Located in src/config.py, the get_llm() factory method provides layered redundancy:

  • Tier 1 (Local Ollama): The system attempts an HTTP ping to $OLLAMA_BASE_URL. If a 200 OK is received, it instantiates ChatOllama. This ensures zero-cost, localized, secure processing by default.
  • Tier 2 (OpenAI): If Ollama times out or refuses connection, the factory falls back to OPENAI_API_KEY.
  • Tier 3 (Anthropic): If OpenAI keys are missing or invalid, it falls back to ANTHROPIC_API_KEY.
  • Catastrophic Failure: If all tiers fail, it raises an exception which is caught and surfaced via FastMCP.

2. Infinite Loop Trapping

LLMs can sometimes fail to parse an expression, repeating the exact same output tokens in a loop.
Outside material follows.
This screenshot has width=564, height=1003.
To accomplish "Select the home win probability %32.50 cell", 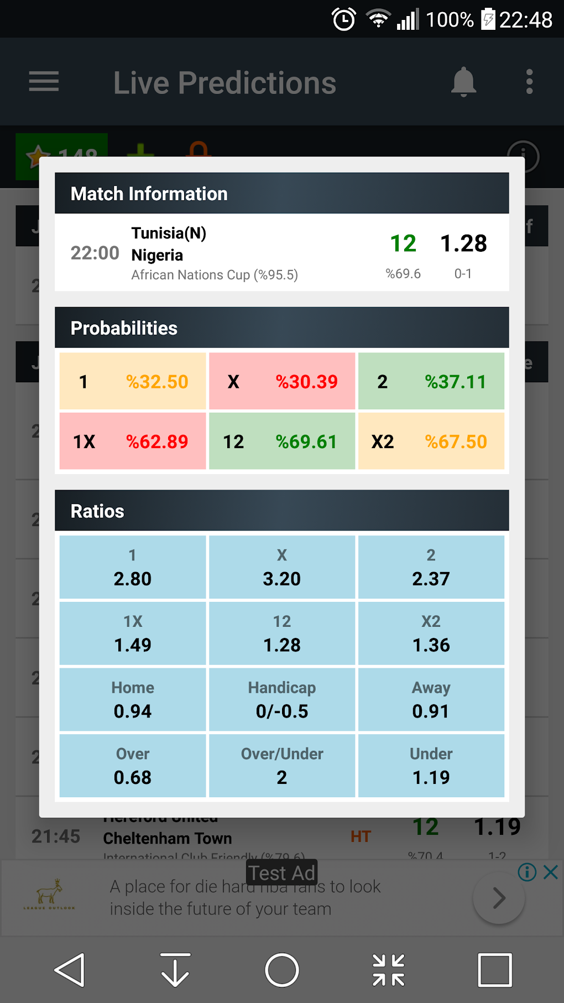I will (133, 381).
  • The router_node checks len(state.get("agent_history", [])).
  • If the count exceeds 15, the router sets error_context = {"code": "INFINITE_LOOP_DETECTED"}.
  • This forces the routing edge route_from_router to instantly map to END.

3. Mathematical Safety Nets

  • The divider_node actively traps division by zero. Before execution, it inspects args[1].
  • If the denominator is 0 or 0.0, it sets error_context = {"code": "DIV_ZERO"} instead of throwing a raw Python ZeroDivisionError.
  • This ensures the state graph exits cleanly and passes a formatted business error back to the user interface.